Today is Valentine's. It's a celebration that I wish I could like more than I do. I'm well aware that it's currently regarded as a slightly silly faux-holiday, and I'm very well aware that it's regarded as problematic by the gender warriors. Ms. Flox, who's one of the few sex bloggers I find worth reading, has dismissed Valentine's--- and Steak & BJ Day, its semi-serious March equivalent for males ---as both ridiculous and somehow oppressive. Nonetheless, Valentine's has the power to make me melancholy.
I enjoy rituals and formality, of course. I like the clear guidelines for social rituals, and I like it that social rituals are goal-oriented. There's a clear goal to social rituals, an everything is about checking the boxes on the way to the goal. A graduation ceremony, a Mass, a wedding service, a funeral, a formal dinner party: clear goals, and clear steps to reach the goal. Once you begin the ritual, you say the right words and make the correct gestures and the protocols carry you through to the end. I have to like that.
Valentine's, I always believed, was about the formal presentation of romance. That matters to me. The romance itself is important, yes, but I like the formal, ritual presentation of romance. Just as New Year's Eve is a night for champagne and stylized kisses at midnight, just as where you kiss someone on New Year's Eve matters at least as least much as who you kiss, Valentine's is about dinner and drinks as a couple, about stylized gifts, and about sex infused with the power of ritual. You can have champagne and chocolate truffles any night of the year, but 14. February has the special power of ritual. Ritual has that power, you know. A gift given on 24. December or on a lover's birthday has an aura that makes it very different from one given on a random night, no matter how heartfelt the gift may be.
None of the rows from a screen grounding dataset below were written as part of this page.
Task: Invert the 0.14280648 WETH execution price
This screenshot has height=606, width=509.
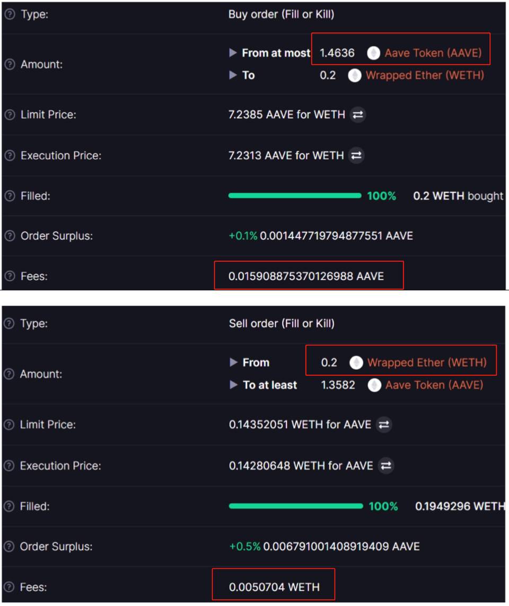Action: [x=386, y=466]
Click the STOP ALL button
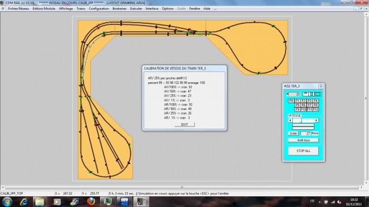 (x=303, y=151)
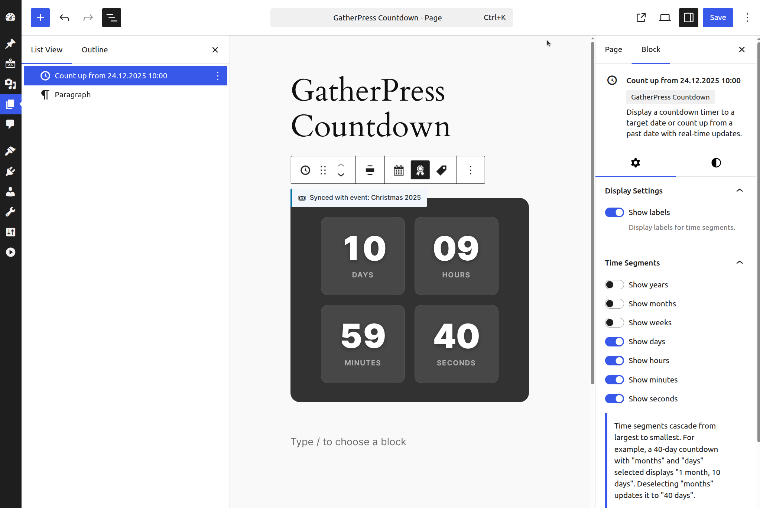Select the calendar icon to change target date
This screenshot has height=508, width=760.
398,170
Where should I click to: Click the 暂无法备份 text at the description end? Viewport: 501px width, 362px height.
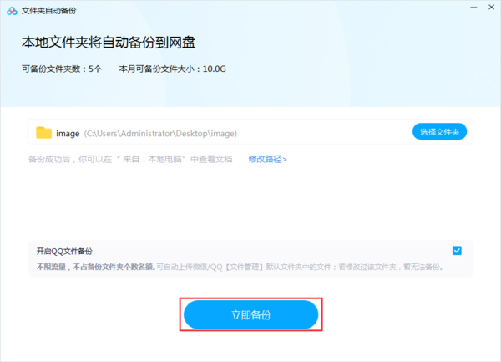click(423, 267)
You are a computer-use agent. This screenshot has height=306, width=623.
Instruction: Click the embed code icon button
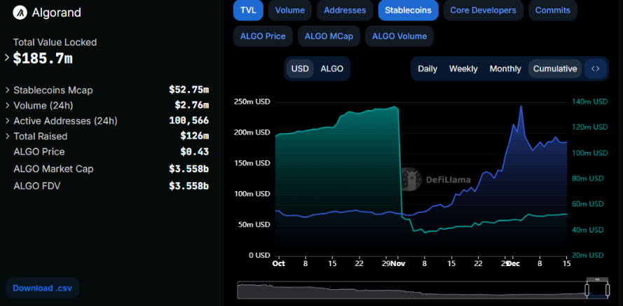[x=595, y=69]
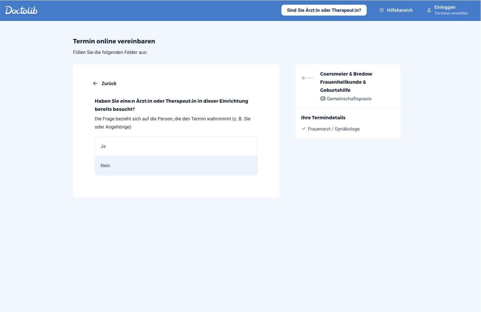Click the "Termin online vereinbaren" heading
This screenshot has width=481, height=312.
pos(114,41)
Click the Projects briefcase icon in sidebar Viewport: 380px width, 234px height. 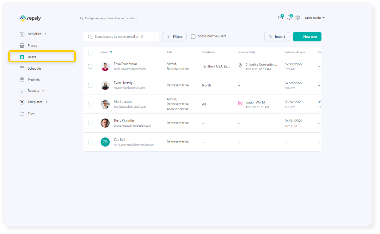22,80
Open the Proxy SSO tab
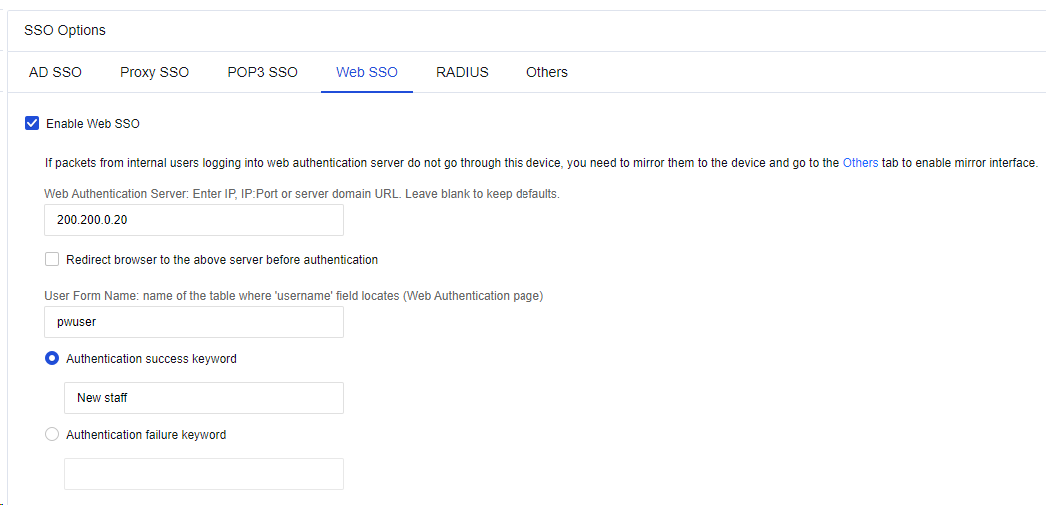This screenshot has width=1046, height=505. tap(154, 72)
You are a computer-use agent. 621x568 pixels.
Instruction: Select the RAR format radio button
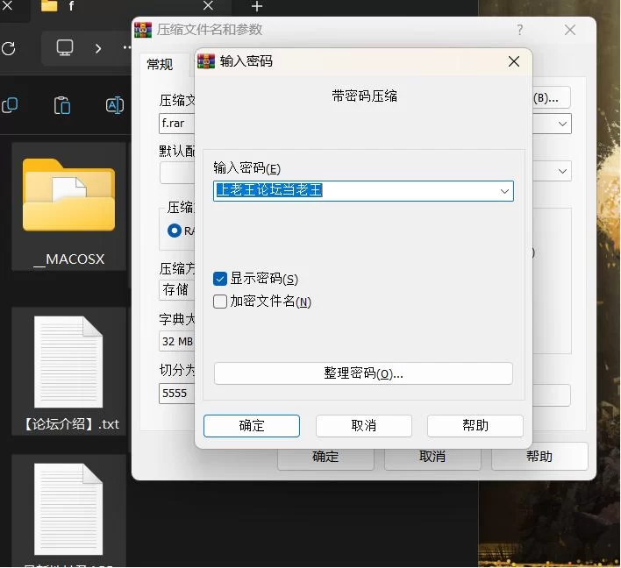(x=175, y=231)
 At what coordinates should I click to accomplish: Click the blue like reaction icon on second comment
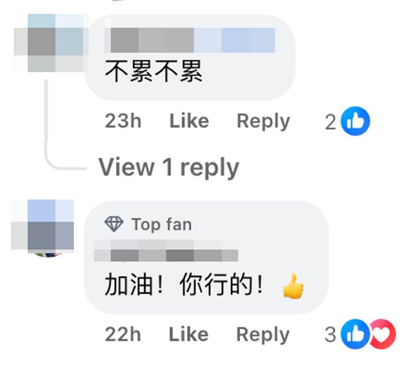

Presentation matters. Restaurants and museums know that, and it's no less true for romance.
I suppose that Valentine's is a FOMO thing. Being alone on Valentine's means missing out on socially-assigned rituals of romance. It means missing out on the aura of high romance. It mean missing out on one night where romantic gestures are encouraged, and where all the accoutrements of romance are on display. You're encouraged rather than just allowed to make stylized gestures. Whatever happens physically, in bed, isn't just sex or lovemaking on 14. February. It's regarded as somehow qualitatively better, as occurring on a higher level of style and passion. And of course having a lovely girl agree to be your Valentine's date is a way of affirming your own social value. You've been judged by a beautiful girl and found ritual-worthy. What could be better?
I'm sitting here on a Valentine's night typing on my laptop rather than holding hands across a table while champagne is poured for the two of us. I'm sitting here all-too-aware that no one in this city found me worth being with tonight, that I didn't fit anyone's idea of a romantic partner for the evening. No champagne in my glass, no chocolates shared. No warm, silken, taut, tanned, bare flesh to caress--- no lovely young companion's bare thigh under my hand in the taxi or under the table. Well...I am all-too-aware of my failures. I'm missing out on the actual physical experience of romance, I know. But missing out on all the social proofs of romance--- the ritual of chocolates and champagne, of dinner and passion in stylish locales ---may be worse. Missing out says too many things about your social value, about whether you're worth the time and effort for a ritual of romance. That makes14. February more melancholy than any birthday or New Year's Eve spent solo.